Fish Audio S2 encodes structural control and natural-language vocal instructions inline within the text input—examples include emotion ([angry]), prosody ([whispers]), and speaker changes. The model is trained to transduce these instructions to corresponding acoustic modulations at word-level granularity, supporting zero-shot control without per-voice retraining.

• Control tokens include both speaker markers and 4096 semantic audio tokens (derived from RVQ codebooks).
• Inference leverages SGLang and multi-token RadixCache keys to retain and reuse combined semantic and acoustic context over long sequences.
• Fine-grained instruction following is measured through benchmarked Tag Activation Rate (TAR), acoustic naturalness, and expressiveness scores across English and Chinese speech corpora, with major improvements over Fish Audio S1 (TAR: english 0.881 → S1 0.626, Chinese 0.984 → S1 0.942).

4. Inference Infrastructure and Production Deployment

Inference utilizes an SGLang-based backend that supports:

• Continuous batching, paged KV cache, CUDA graph replay, and RadixAttention for efficient context/prefix reuse.
• Customized I/O to handle interleaved text and acoustic tokens, with multi-token RadixCache keys maintaining semantic+acoustic state.
• CUDA MPS co-scheduling is implemented to run vocoder and LLM decoding in parallel.

On NVIDIA H200 hardware, measured performance is:

• Real-Time Factor (RTF): 0.195 (approximately 5× faster than real time).
• Time-To-First-Audio (TTFA): <100 ms.
• Token throughput: >3000 acoustic tokens/sec with RTF < 0.5 at high concurrency.
• Prefix-cache hit rate: 86.4% (facilitating reference-audio reuse in highly interactive settings).

5. Evaluation and Comparative Results

Fish Audio S2 establishes new state-of-the-art results across several benchmarks:

Benchmark	Metric & Task	Fish Audio S2	Prior Best (CosyVoice3)
Seed-TTS-Eval (voice cloning)	WER (%) en/zh	0.99/0.54	2.21/1.12
Minimax Multilingual (24 langs)	Lowest WER≥lang	11/24
Minimax Multilingual	Highest SIM≥lang	17/24
CV3-Eval (9 langs)	Avg.

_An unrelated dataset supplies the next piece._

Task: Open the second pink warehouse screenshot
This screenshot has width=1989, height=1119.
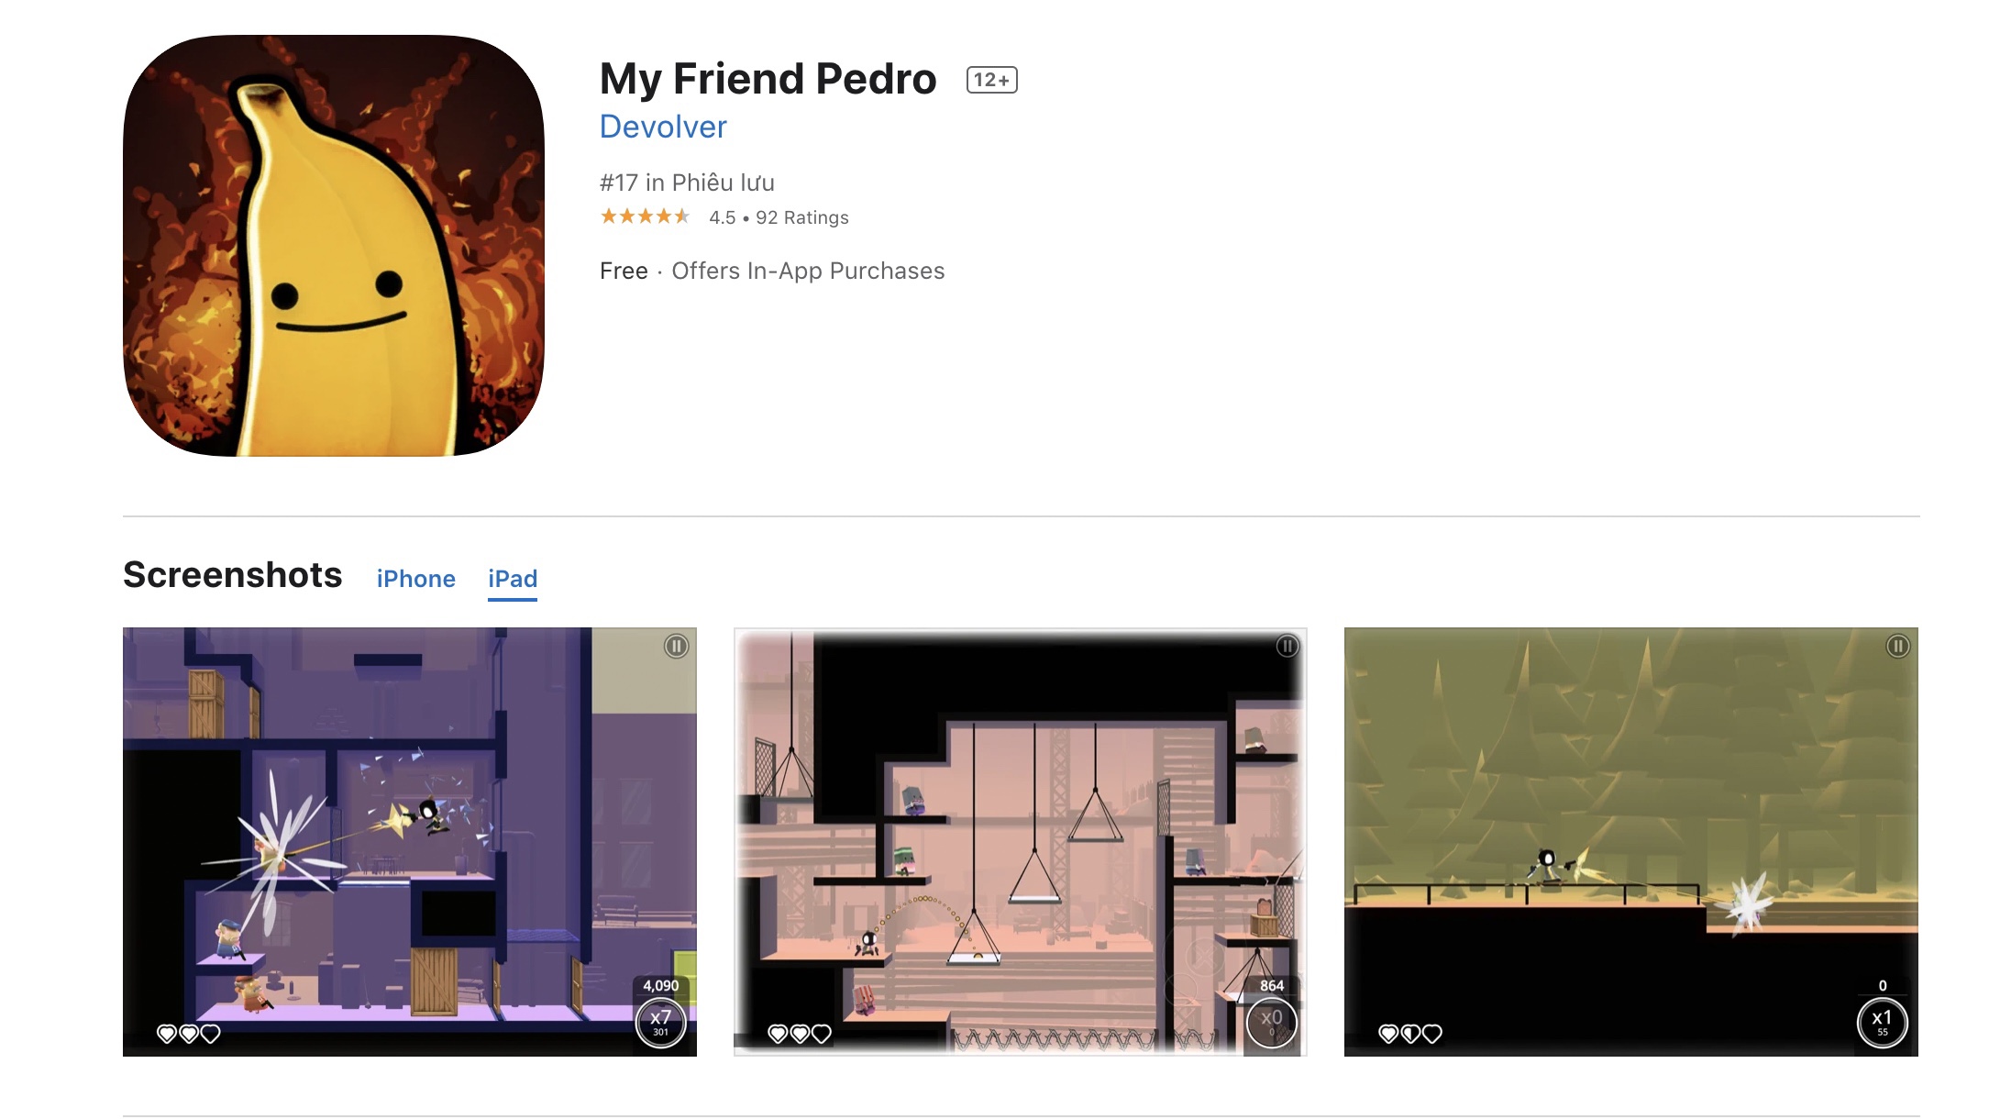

WER (%)	3.01	3.96 (Fish Audio S₁)
Long-Audio English	WER / SIM-mean	4.38 / 0.523
Long-Audio Chinese	CER / SIM-mean	5.95 / 0.557
Fish Audio Instruction Benchmark	TAR (En/Ch)	0.881/0.984	0.626/0.942
Fish Audio Instruction Benchmark	Naturalness (1–5)	4.21/4.40	3.71/4.15

Audio Turing Test (LLM-juried): posterior mean 0.483 ± 0.068 (improves to 0.515 ± 0.061 with instruction rewriting). In emergent TTS evaluation across five dimensions, Fish Audio S2 achieves an overall win rate of 81.88% versus a gpt-4o-mini-tts baseline (Liao et al., 9 Mar 2026).

6. Open-Source Release and Accessibility

All code, pretrained weights, fine-tuning scripts, and an interactive inference engine are available at:

• GitHub: https://github.com/fishaudio/fish-speech
• Hugging Face: https://huggingface.co/fishaudio/s2-pro
• Interactive demos: https://fish.audio

Deployment utilizes production-ready APIs for streaming scenarios and supports both batch and fine-tuning usage with released scripts.

7. Significance and Research Context

Fish Audio S2 establishes a fully open, high-performance foundation for controllable, expressive, streaming TTS—addressing limitations of speaker adaptation, zero-shot style transfer, and fine-grained instruction following present in prior systems. The tight integration of large-scale RL-based alignment using composite, multi-axis reward modeling and scalable data curation sets a new reference for open-source multilingual TTS frameworks.

A plausible implication is enhanced adoption for research, real-time conversational agents, voice assistants, and accessibility technologies where nuanced vocal and stylistic control, rapid generation, and transparent scientific assessment are critical. Moreover, the model's architecture and open release enable direct extension for cross-modal or task-oriented speech synthesis pipelines (Liao et al., 9 Mar 2026).